Stored entries:
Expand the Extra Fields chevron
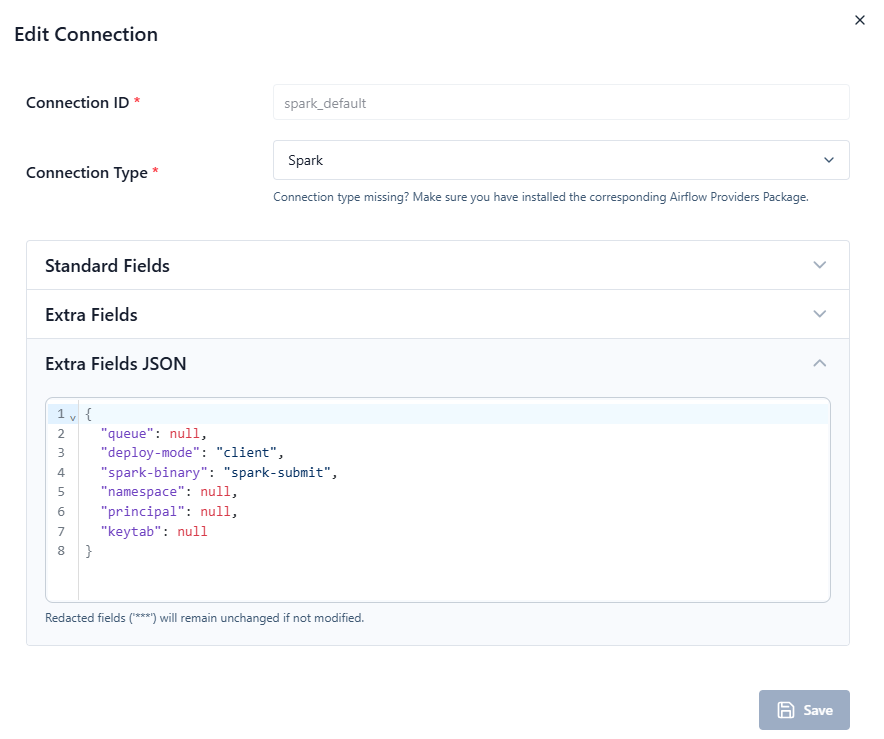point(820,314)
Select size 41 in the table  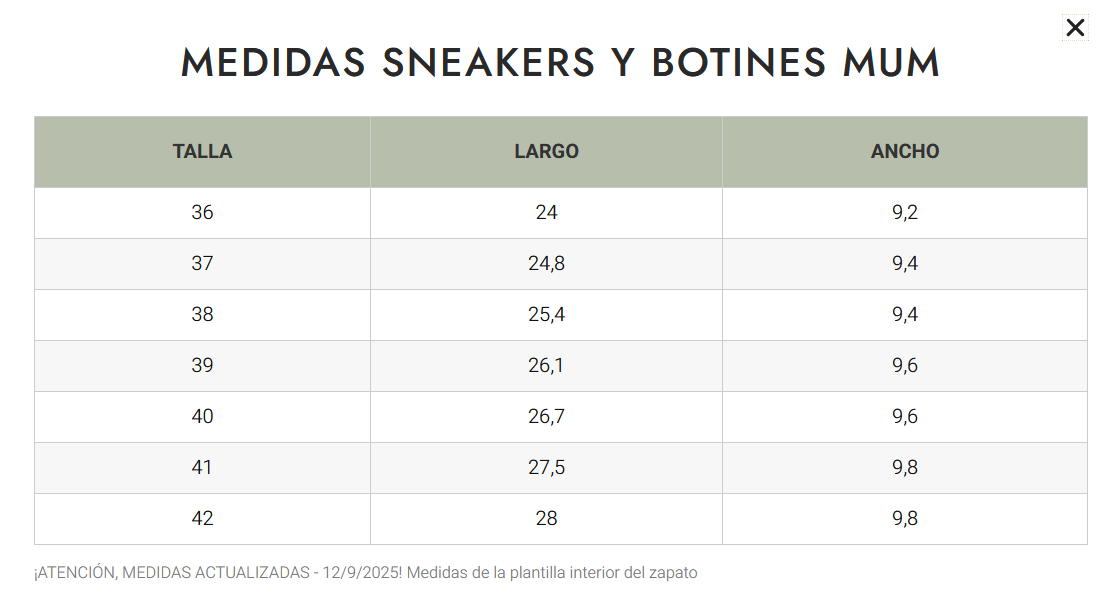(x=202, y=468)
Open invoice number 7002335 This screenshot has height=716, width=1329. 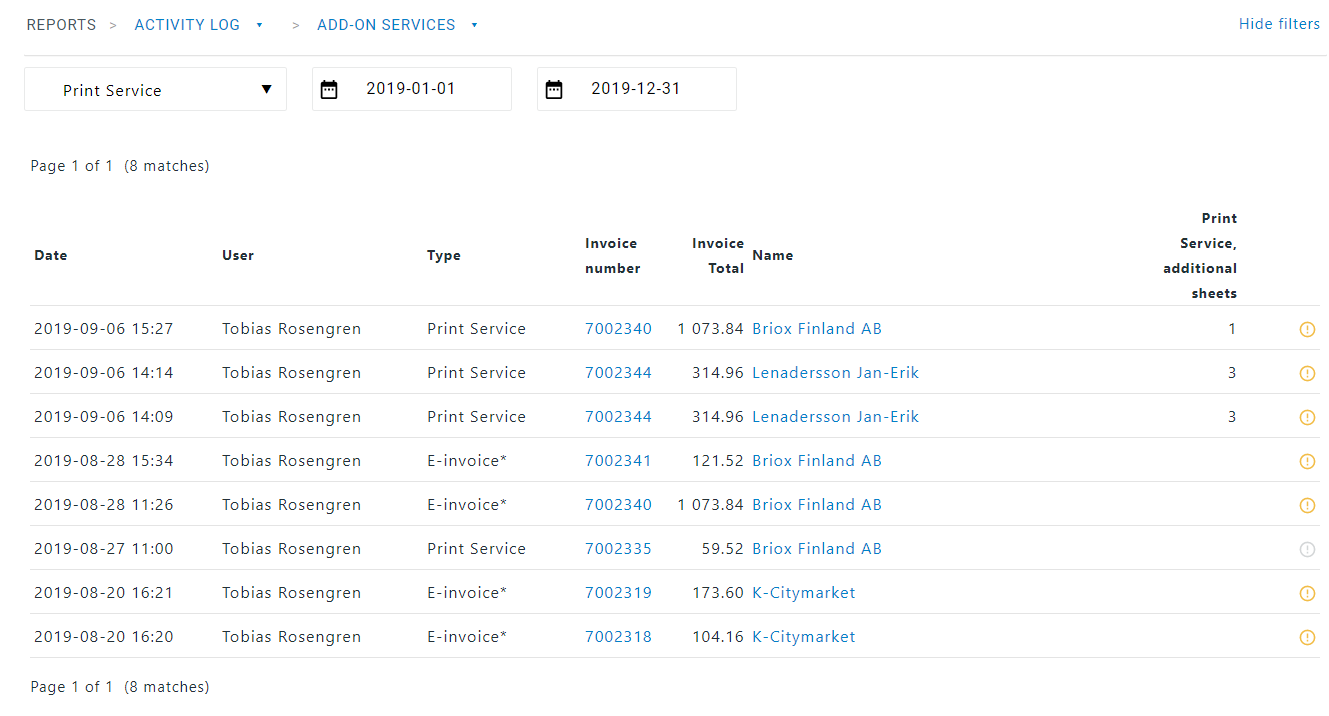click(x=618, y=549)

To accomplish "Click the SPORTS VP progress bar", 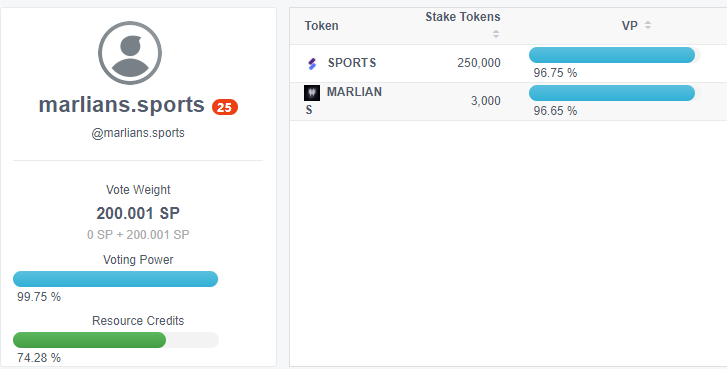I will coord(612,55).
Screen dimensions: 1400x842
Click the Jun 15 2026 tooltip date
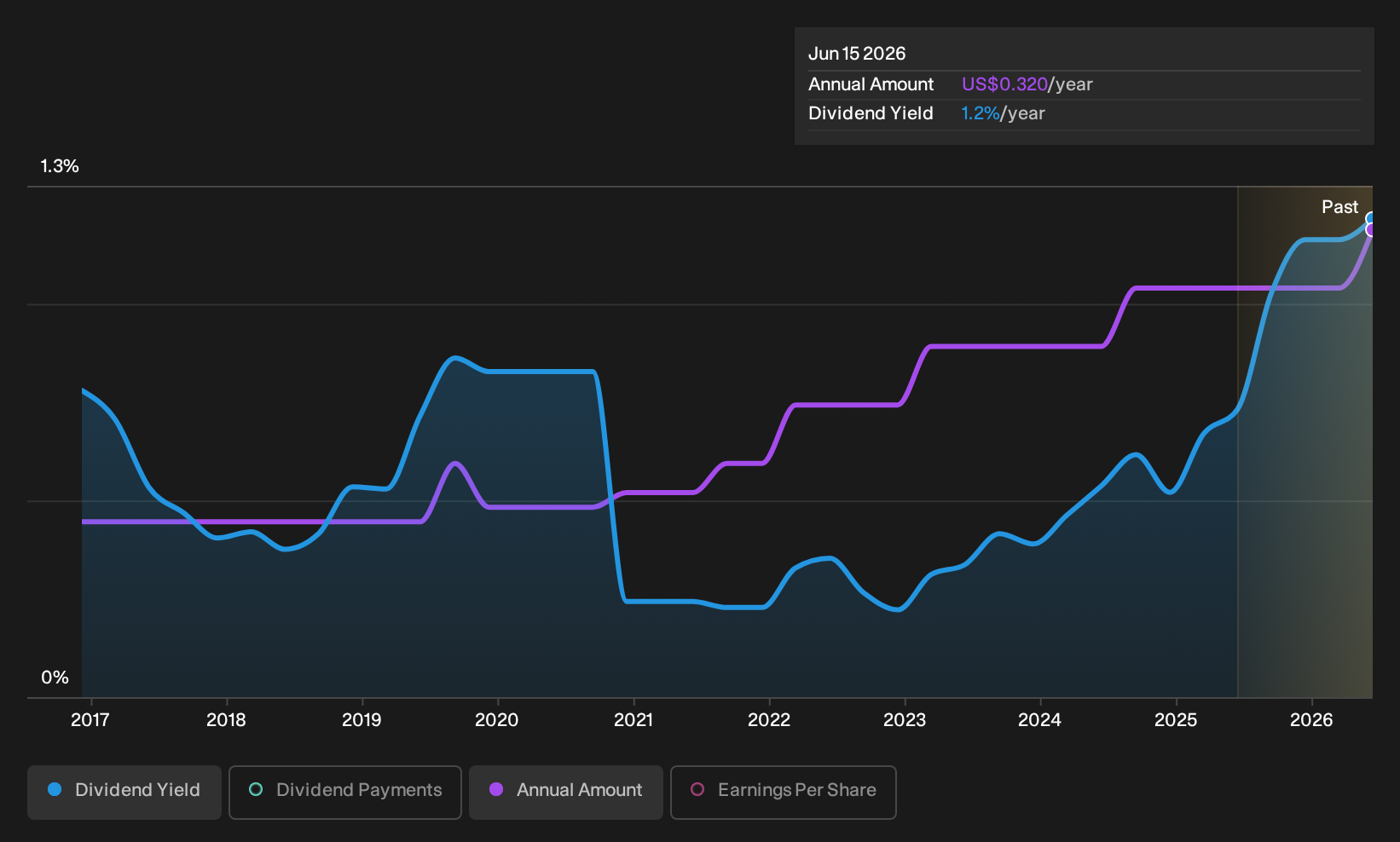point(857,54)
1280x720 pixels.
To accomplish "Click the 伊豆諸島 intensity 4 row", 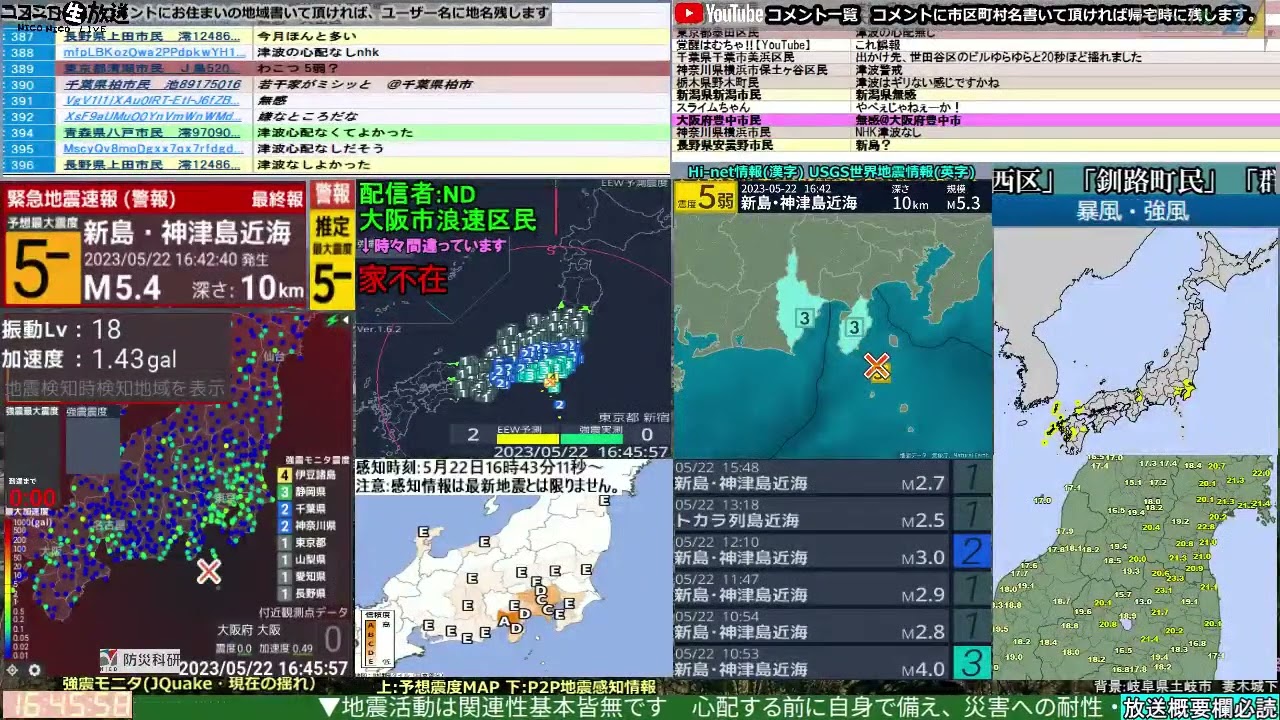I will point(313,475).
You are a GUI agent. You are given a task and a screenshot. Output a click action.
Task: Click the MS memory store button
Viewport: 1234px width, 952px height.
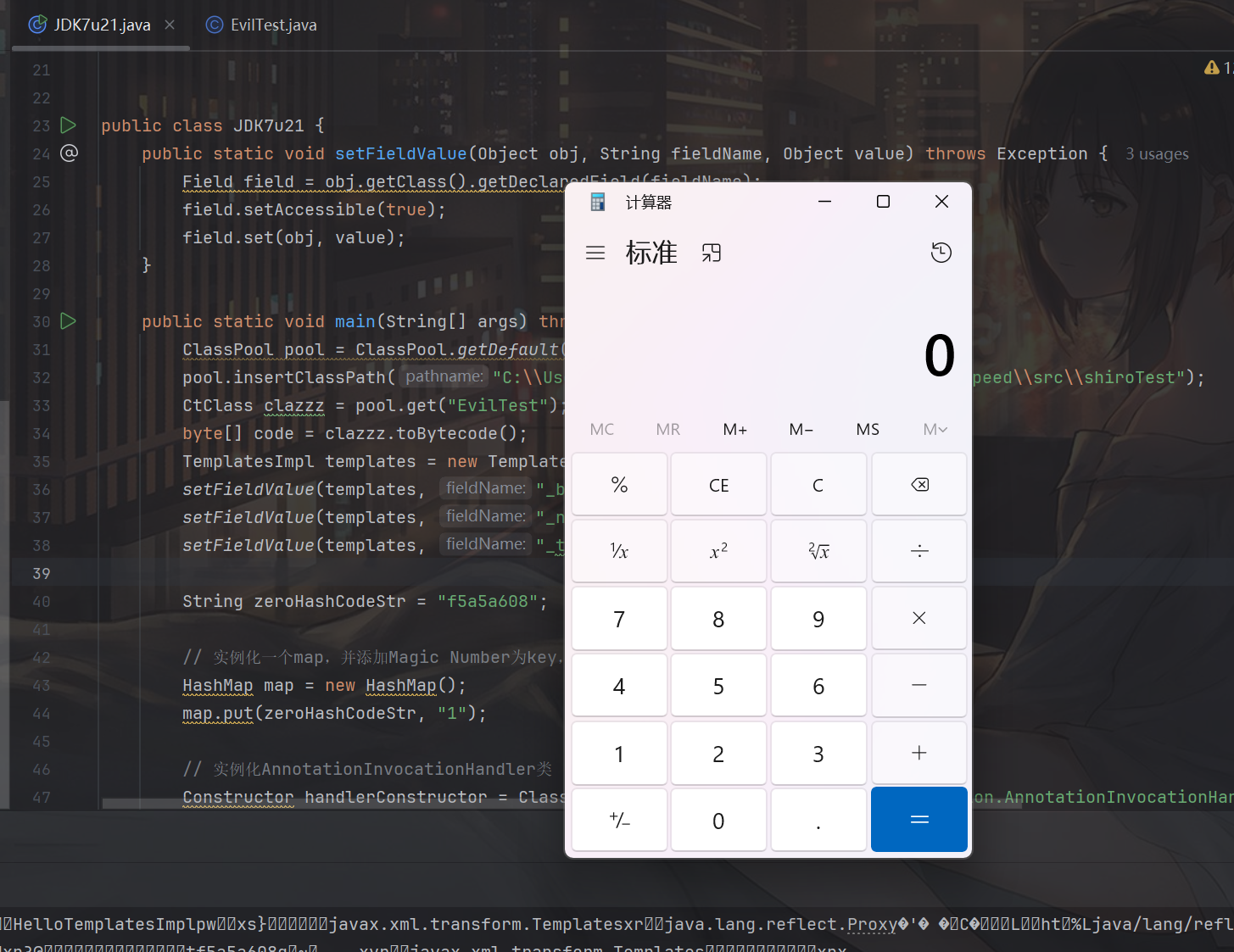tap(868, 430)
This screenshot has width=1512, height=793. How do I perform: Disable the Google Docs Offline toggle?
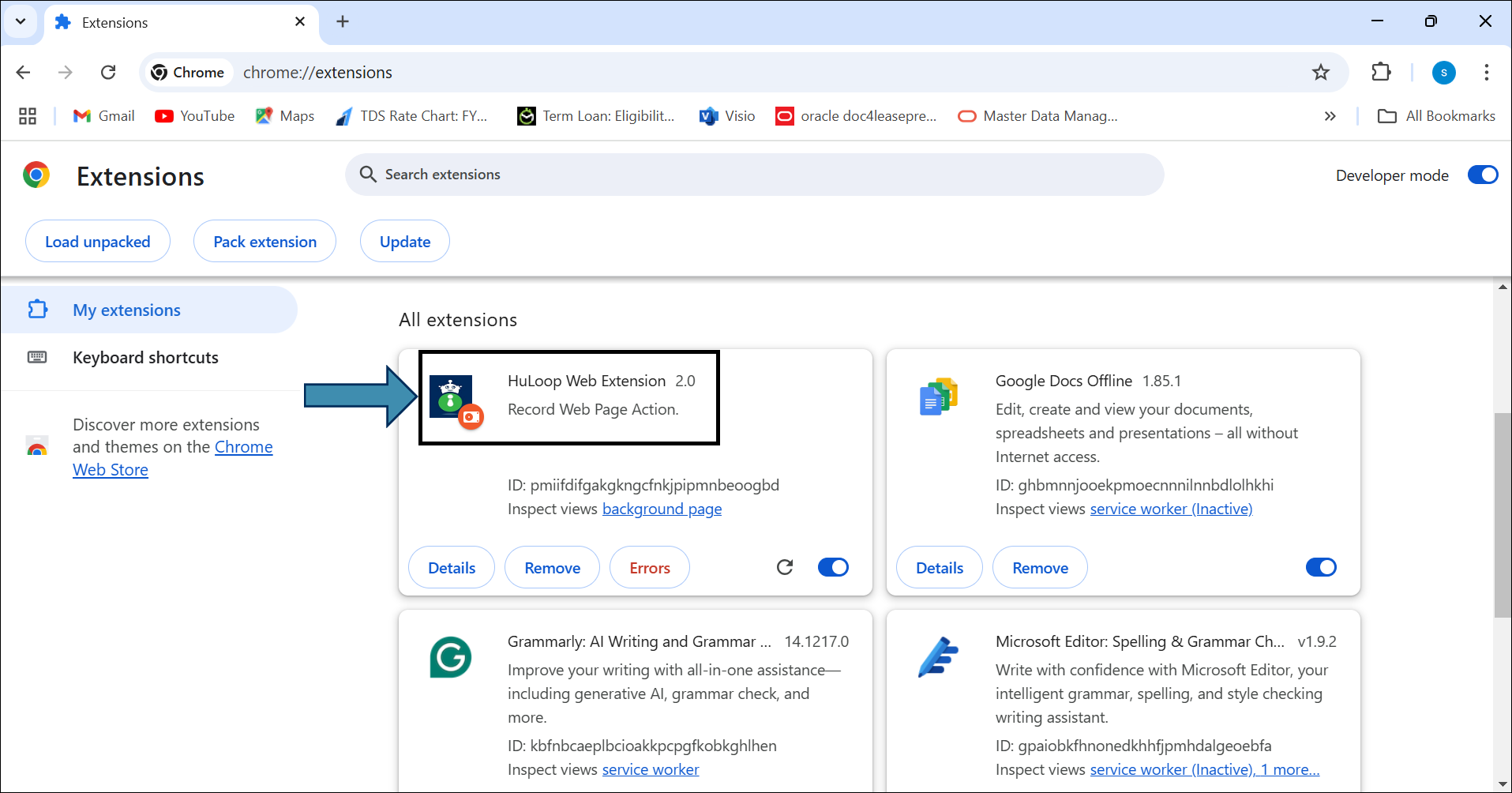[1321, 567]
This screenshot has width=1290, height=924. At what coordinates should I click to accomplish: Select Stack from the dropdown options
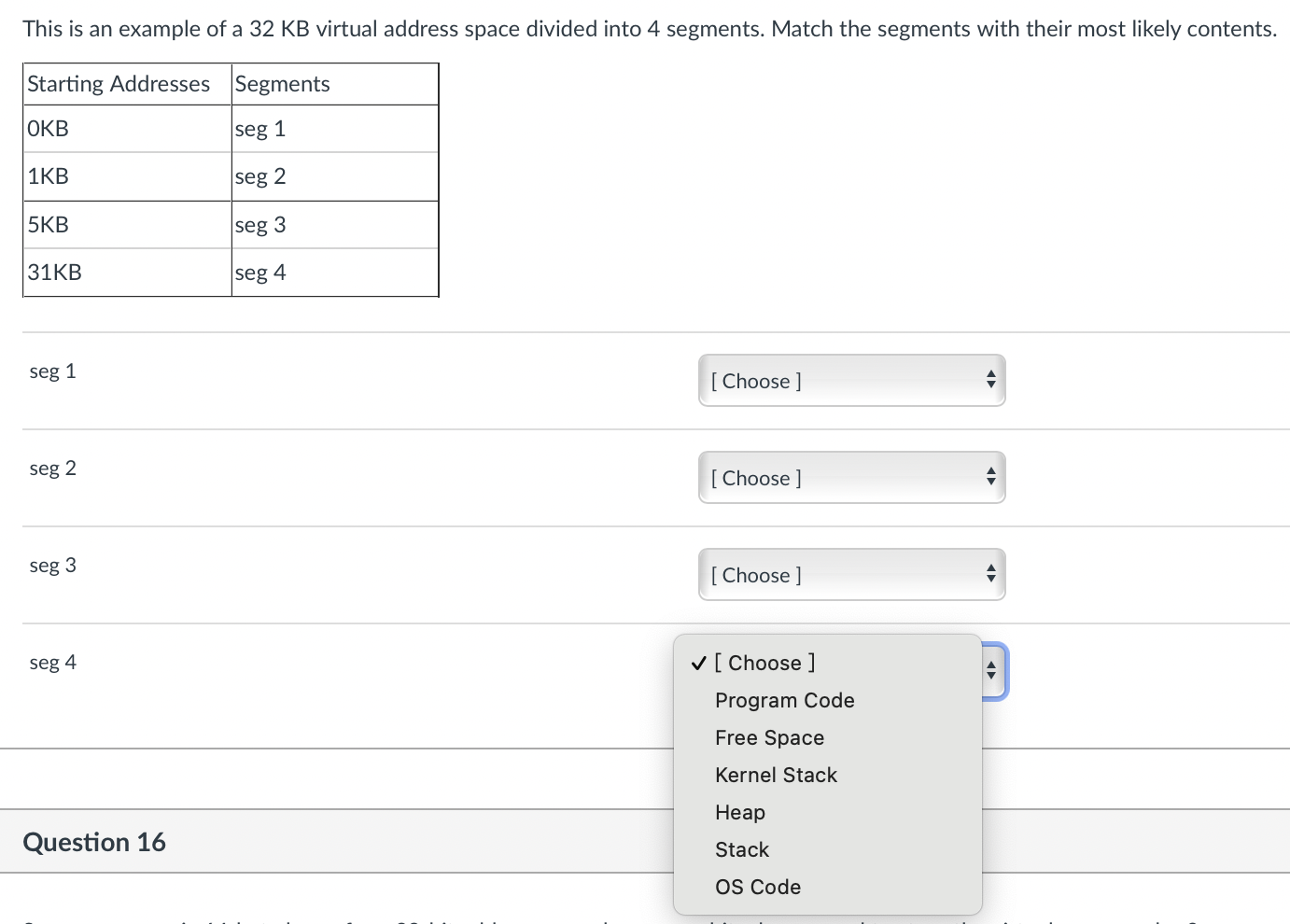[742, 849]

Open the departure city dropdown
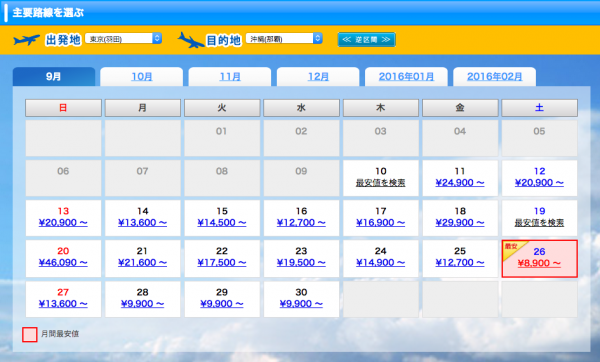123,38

» **Your assignment**
Print the stretch of the data from the line with "Viewport: 1234px width, 952px height." through its last line, exactly and with both ends kept. Omit pictures.

» **Answer space**
Viewport: 1234px width, 952px height.
tap(868, 430)
This screenshot has width=1512, height=793. How do I perform: Disable the Google Docs Offline toggle?
[1321, 567]
This screenshot has width=1290, height=924. At what coordinates should I click to accomplish: Select Stack from the dropdown options
[742, 849]

Open the departure city dropdown
123,38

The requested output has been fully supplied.